9 Die Frage, ob ein konkreter Baubestand über einen baubehördlichen Konsens verfügt oder nicht, betrifft ebenso wie die Auslegung eines konkreten Bescheides grundsätzlich nur den Einzelfall, und es könnte sich in diesem Zusammenhang nur dann eine Rechtsfrage von grundsätzlicher Bedeutung im Sinn des Art. 133 Abs. 4 BVG stellen, wenn vom Verwaltungsgericht diesbezüglich ein unvertretbares und die Rechtssicherheit beeinträchtigendes Auslegungsergebnis erzielt worden wäre (vgl. für viele etwa VwGH 10.5.2023, Ra 2020/06/0254, Rn. 13, mwN; bzw. allgemein zur Bescheidauslegung im Einzelfall etwa VwGH 9.10.2024, Ra 2022/03/0293, Rn. 34, mwN).

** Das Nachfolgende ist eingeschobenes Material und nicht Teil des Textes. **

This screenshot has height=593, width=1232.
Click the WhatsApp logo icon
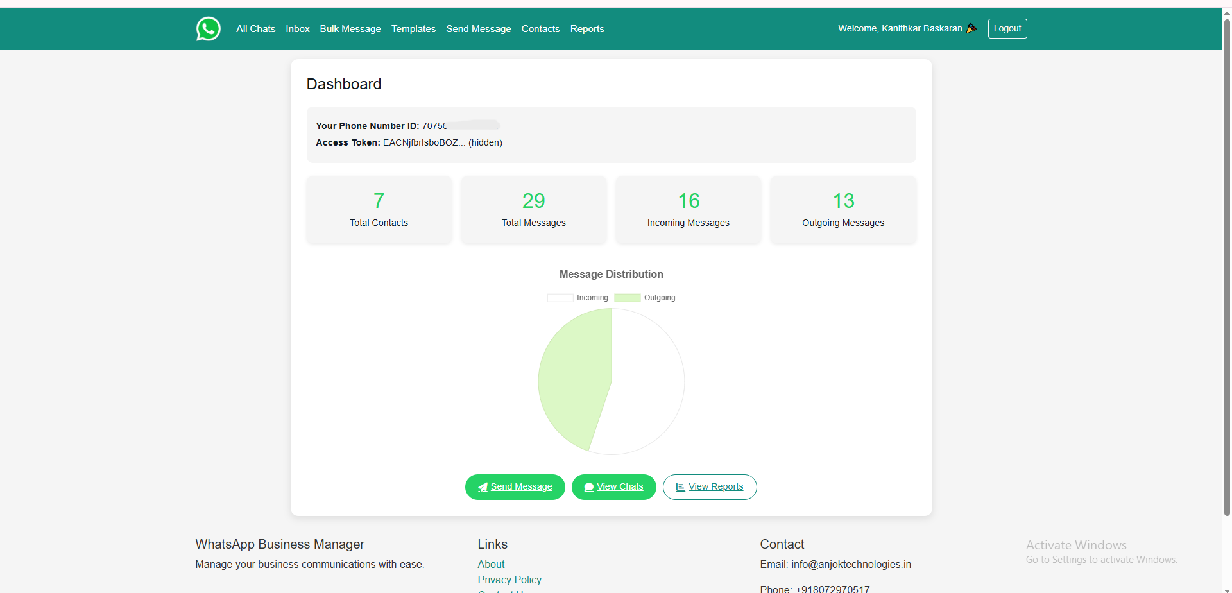coord(208,28)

10 Die Revision zeigt mit ihrem pauschal gehaltenen Zulässigkeitsvorbringen weder im Hinblick auf die Auslegung des Bewilligungsbescheides vom 12. November 1973 noch im Hinblick auf die Beurteilung des Verwaltungsgerichtes, nach welcher das vom baupolizeilichen Auftrag betroffene Bauwerk sowohl seiner Lage als auch seiner Größe nach entsprechend der Baubewilligung vom 12. November 1973 errichtet worden ist und damit über eine aufrechte Bewilligung verfügt, eine Unvertretbarkeit auf.
11Soweit sich die Revision in der Begründung ihrer Zulässigkeit gegen die Beweiswürdigung zur festgestellten Lage des Bauwerkes richtet, vermag sie mit ihrem allgemein gehaltenen Vorbringen eine Unvertretbarkeit der diesbezüglichen Erwägungen des Verwaltungsgerichtes nicht darzutun (vgl. zum diesbezüglichen Prüfungsmaßstab des Verwaltungsgerichtshofes etwa VwGH 5.12.2024, Ra 2023/05/0260, Rn. 25, mwN).
12 In der Revision werden somit keine Rechtsfragen aufgeworfen, denen im Sinne des Art. 133 Abs. 4 BVG grundsätzliche Bedeutung zukäme. Die Revision war daher gemäß § 34 Abs. 1 VwGG ohne weiteres Verfahren zurückzuweisen.